Key words: MADS-box, vegetative development, reproductive development, phylogenetic analysis, ESTs.


Members of the MADS-box gene family share a highly conserved DNA-binding domain of approximately 180 nucleotides. This domain allows the protein to behave as a transcriptional regulator and is called the MADS-box domain. In flowering plants, these proteins play important roles in a wide range of important biological functions, including the control of flowering time, the determination of floral meristem identity, the establishment of floral organ identities, fruit development, seed pigmentation and endothelium development and the control of vegetative development (Michaels et al., 2003; Gu et al., 1998; Pelaz et al., 2000; Liljegren et al., 2000; Nesi et al., 2002; Zhang and Forde, 2000).

Phylogenetic analyses of regulatory multigene families provided hard evidence for an ancient gene duplication event of a MADS-box precursor that took place before the divergence of plants, animals and fungi (Alvarez-Buylla et al., 2000a). This duplication gave rise to two main MADS-box lineages, referred to as type I and type II (Alvarez-Buylla et al., 2000a) that exhibit different functional domains.

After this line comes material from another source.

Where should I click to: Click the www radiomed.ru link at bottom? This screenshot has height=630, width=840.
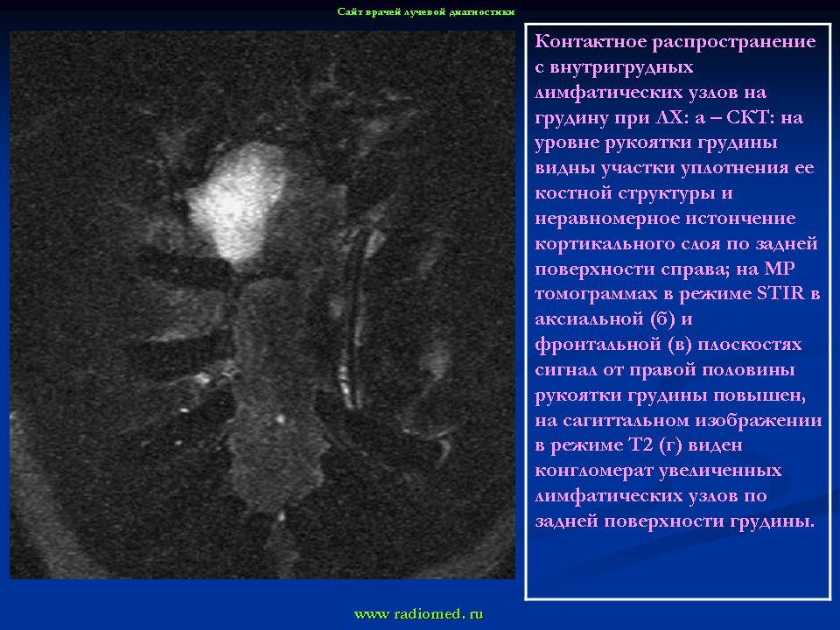point(418,614)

Plant type II MADS-box genes, for instance, share a characteristic stereotypic organization in their functional domains. Typical type II proteins, the so-called MIKC-type, consist of two variable Carboxyl-terminal (C-) and Intervening (I-) and two well-conserved MADS-box (M-) and Keratin-like (K-) domains. The MADS-box domain (MEF2-like - MYOCYTE ENHANCER FACTOR2-like) is located at the N-terminal of the protein and it determines DNA-binding, dimerization and accessory factor binding functions (Shore and Sharrocks, 1995). The K-domain probably forms a coiled-coil structure and it is critical in protein-protein interactions (Davies et al., 1996; Fan et al., 1997). On the other hand, I-domain constitutes a determinant for the formation of DNA-binding dimers (Riechmann and Meyerowitz, 1997). Finally, the C-terminal region is poorly conserved and may function as a trans-activation domain (Riechmann and Meyerowitz, 1997).

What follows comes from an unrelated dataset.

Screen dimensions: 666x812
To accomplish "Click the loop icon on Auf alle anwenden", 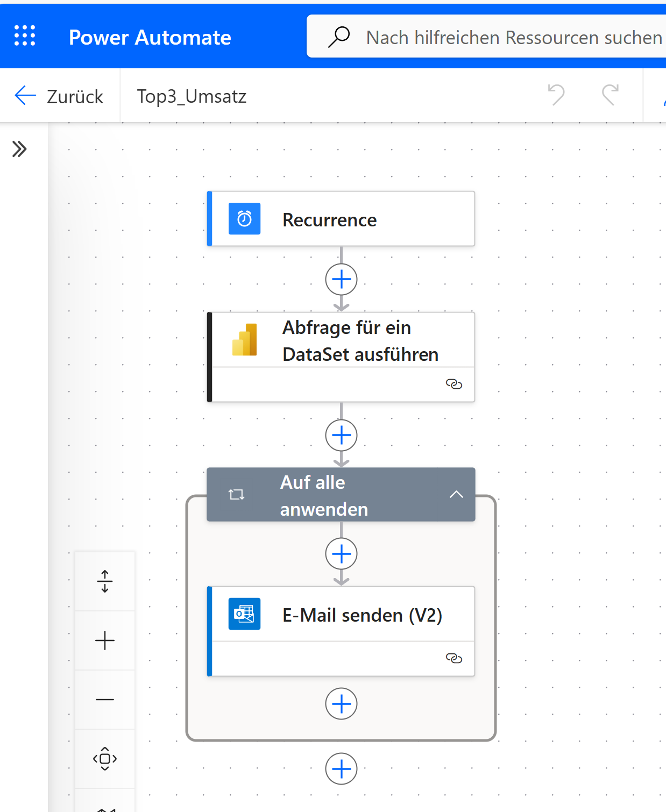I will tap(236, 495).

In contrast, type I MADS-box genes are characterized by an SRF-like MADS domain (SERUM RESPONSE FACTOR-like) and the lack of a well-defined K domain. Type I proteins classification separates the group into two main distinct classes, class M and N. This classification is based on the presence of certain conserved class specific motifs that allow alignment of longer regions in the type I than in type II MADS-box proteins. A third class (class O) does not feature the conserved motifs in the C-terminal region (De Bodt et al., 2003). Up until now only the single type I MADS-box gene, PHERES1 of Arabidopsis thaliana, has been fully characterized. This gene is transiently expressed during embryo and endosperm development and it is currently associated with seed abortion in a specific mutant background (Köhler et al., 2003). Even though a rough description of the evolution of this complex family has been available, it was not until the completion of the A. thaliana genome sequence that a better defined picture has emerged (A. thaliana Genome Initiative, 2000).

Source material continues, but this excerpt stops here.